En la esquina de don Tomás Alonso correspondía el mérito bancario al mismo diputado propietario Pata de Chopo, quien desde su escaño particular cubría vicisitudes acaecidas en ese sector del parque. El fuero permitíale cubrir más allá de los corredores circunvecinos, pues llegaba puntualmente a las refresquerías a pasar revista de la inquietud ciudadana. Don Tomás olisqueaba el menjurje social bajo lectura rápida, información que integraba a ofertas de oraciones heréticas que vendía a precios bajos.

Siete

El centro del parque era Zona Libre: crucero de rutas diagonales, pasaje coincidente de miradas bragueteras, descanso nazareno obligatorio, nicho ocioso de la biodiversidad local, espacio de citas reconciliables, punto discreto de mampurrones, deseable trayectoria de trabajadoras sociales.
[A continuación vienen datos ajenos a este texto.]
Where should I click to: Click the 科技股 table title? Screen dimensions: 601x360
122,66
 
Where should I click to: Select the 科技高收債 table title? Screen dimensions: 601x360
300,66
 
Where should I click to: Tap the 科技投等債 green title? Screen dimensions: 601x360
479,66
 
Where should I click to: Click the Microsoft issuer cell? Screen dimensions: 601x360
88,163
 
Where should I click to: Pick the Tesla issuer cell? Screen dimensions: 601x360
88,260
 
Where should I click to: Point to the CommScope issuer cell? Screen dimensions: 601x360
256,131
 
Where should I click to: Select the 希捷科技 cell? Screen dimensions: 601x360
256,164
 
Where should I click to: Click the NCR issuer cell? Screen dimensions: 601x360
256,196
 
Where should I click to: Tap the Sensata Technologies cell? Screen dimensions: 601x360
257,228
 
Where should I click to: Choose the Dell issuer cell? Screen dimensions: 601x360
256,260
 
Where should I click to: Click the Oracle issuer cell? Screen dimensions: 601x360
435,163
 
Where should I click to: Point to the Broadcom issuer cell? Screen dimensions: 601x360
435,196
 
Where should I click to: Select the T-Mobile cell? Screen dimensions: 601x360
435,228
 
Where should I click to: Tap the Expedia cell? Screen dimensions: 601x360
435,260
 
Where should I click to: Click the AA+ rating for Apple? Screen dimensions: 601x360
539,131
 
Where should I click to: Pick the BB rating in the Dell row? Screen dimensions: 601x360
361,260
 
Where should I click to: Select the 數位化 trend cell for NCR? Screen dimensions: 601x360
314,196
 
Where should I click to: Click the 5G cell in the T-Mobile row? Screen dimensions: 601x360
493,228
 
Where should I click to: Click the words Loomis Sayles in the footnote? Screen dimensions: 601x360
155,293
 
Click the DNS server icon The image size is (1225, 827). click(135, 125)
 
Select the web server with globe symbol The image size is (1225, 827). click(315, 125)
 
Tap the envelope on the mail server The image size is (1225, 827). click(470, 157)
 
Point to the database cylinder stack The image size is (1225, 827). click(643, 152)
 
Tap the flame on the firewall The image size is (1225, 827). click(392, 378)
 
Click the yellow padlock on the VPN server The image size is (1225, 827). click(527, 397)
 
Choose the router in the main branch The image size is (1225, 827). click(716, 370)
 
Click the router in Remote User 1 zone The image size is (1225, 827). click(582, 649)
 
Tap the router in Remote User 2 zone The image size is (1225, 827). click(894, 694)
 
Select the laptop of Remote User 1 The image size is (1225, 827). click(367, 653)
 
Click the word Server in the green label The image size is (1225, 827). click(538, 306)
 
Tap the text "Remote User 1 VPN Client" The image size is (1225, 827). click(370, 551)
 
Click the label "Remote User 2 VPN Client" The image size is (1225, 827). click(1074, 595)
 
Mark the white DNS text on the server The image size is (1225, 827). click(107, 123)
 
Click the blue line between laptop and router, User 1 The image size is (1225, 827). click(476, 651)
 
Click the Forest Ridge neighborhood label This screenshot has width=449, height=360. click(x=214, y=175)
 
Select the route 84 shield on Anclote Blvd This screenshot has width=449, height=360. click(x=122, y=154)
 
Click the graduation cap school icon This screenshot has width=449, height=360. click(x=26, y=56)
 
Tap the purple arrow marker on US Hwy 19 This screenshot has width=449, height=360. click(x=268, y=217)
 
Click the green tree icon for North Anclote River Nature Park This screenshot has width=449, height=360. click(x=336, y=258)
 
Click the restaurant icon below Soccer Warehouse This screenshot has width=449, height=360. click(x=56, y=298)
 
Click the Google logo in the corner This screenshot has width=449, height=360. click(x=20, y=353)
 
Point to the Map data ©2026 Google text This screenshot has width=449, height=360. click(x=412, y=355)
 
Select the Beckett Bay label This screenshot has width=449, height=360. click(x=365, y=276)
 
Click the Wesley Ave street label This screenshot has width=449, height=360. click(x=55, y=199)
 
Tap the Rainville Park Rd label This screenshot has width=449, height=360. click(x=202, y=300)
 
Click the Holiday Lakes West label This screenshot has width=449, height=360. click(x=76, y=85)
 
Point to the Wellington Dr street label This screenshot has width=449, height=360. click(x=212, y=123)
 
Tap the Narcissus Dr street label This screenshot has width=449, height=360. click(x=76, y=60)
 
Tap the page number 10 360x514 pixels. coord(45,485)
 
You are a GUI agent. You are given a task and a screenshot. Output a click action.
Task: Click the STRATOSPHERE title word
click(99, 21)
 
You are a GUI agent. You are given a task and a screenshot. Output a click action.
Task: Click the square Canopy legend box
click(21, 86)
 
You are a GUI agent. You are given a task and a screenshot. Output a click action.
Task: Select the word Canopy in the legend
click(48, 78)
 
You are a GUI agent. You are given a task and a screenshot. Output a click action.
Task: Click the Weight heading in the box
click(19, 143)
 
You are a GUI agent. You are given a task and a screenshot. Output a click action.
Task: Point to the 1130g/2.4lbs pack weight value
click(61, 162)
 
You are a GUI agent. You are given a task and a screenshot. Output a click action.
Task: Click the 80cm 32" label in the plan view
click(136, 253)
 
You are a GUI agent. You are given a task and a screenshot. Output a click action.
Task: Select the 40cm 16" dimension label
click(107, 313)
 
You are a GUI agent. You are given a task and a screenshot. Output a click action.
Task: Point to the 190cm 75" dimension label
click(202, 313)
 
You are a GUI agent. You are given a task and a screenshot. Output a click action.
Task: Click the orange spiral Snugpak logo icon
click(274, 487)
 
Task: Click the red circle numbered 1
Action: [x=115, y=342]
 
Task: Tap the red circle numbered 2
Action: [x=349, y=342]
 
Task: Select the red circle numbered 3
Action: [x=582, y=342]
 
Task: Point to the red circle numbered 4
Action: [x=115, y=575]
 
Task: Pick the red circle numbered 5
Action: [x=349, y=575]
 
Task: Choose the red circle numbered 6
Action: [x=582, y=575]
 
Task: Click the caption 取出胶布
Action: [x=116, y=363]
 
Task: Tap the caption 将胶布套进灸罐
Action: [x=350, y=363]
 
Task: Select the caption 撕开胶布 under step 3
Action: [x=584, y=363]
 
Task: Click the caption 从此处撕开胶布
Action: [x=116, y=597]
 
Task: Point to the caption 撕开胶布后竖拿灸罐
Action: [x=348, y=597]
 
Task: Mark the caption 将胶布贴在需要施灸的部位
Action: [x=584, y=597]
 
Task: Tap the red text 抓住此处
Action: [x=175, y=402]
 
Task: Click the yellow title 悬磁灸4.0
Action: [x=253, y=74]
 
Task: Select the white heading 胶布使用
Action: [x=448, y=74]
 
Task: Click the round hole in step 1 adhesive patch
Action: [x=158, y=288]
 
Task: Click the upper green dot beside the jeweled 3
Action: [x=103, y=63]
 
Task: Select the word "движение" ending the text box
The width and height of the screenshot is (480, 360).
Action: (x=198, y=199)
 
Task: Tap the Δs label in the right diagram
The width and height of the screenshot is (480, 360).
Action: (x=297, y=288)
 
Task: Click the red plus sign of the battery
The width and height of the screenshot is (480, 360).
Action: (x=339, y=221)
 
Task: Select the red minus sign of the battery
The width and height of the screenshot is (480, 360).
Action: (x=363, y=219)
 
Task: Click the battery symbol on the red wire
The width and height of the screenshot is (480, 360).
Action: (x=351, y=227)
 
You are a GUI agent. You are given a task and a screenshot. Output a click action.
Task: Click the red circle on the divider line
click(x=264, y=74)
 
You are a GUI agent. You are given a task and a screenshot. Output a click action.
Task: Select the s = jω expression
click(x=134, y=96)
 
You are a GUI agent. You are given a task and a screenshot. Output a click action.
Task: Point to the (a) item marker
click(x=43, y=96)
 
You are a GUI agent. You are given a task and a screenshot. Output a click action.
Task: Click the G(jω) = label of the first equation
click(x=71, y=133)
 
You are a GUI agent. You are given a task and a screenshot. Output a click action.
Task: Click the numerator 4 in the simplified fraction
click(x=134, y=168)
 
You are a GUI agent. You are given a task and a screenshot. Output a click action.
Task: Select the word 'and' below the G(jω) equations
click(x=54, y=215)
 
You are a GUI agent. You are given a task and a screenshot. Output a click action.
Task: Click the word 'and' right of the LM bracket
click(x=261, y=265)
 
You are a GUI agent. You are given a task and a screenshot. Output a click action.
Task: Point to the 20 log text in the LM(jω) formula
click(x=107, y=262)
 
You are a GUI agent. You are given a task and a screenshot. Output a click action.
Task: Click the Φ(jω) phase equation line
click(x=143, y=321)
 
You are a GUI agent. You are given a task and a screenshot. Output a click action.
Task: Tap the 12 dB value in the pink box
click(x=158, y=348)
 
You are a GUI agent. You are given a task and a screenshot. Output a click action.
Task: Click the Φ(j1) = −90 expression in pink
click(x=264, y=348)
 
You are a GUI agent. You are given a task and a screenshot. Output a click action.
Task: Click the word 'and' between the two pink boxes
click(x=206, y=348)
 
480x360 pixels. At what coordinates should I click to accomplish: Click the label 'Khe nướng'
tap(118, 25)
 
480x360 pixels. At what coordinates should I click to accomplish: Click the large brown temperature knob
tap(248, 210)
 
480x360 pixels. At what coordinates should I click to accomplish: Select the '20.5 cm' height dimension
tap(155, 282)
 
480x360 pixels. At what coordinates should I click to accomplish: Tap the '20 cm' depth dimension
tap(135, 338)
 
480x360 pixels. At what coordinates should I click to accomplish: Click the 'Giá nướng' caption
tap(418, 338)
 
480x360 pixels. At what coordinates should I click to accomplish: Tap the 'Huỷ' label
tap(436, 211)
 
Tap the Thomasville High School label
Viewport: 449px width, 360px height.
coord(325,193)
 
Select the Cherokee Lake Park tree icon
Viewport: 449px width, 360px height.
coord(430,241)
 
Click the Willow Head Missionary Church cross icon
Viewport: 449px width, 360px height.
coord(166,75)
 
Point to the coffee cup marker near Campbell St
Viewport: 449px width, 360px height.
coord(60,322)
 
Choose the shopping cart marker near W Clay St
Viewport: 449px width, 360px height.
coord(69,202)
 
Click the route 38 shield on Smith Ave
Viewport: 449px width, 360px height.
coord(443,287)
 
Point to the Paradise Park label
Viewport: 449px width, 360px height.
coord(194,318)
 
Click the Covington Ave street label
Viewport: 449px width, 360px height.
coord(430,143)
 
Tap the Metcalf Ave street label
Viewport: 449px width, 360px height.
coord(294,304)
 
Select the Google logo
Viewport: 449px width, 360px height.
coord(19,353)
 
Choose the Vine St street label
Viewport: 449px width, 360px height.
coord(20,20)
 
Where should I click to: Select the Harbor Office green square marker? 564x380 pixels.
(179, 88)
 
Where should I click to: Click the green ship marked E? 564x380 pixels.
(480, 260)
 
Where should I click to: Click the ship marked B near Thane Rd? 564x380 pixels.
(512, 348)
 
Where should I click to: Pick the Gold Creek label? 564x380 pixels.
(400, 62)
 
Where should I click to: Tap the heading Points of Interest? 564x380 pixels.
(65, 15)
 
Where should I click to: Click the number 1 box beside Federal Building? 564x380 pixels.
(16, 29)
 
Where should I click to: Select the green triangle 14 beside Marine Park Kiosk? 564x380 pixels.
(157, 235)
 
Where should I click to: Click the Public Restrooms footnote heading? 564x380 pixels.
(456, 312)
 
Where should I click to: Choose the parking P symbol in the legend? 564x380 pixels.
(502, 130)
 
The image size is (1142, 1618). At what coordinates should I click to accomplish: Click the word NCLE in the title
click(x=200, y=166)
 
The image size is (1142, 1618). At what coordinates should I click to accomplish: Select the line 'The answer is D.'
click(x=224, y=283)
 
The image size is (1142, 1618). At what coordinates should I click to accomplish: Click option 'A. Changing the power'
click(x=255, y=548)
En el centro del parque caía la brisa del oriente y polvasales del poniente; norte y sur conjuntaban fuerzas para armar remolinos populares, de arriba bajaba el ángelus y de abajo subía la miseria descarnada.

En las madrugadas, la parroquia dormía el osario eterno de vidas descompuestas, arpilladas en húmeros altamente cotizados por dueños inmemoriales; y en el campo abierto del parque, las bancas acurrucaban la inseguridad dichosa de los desposeídos. Sin puertas el cielo cubría más la vastedad del universo.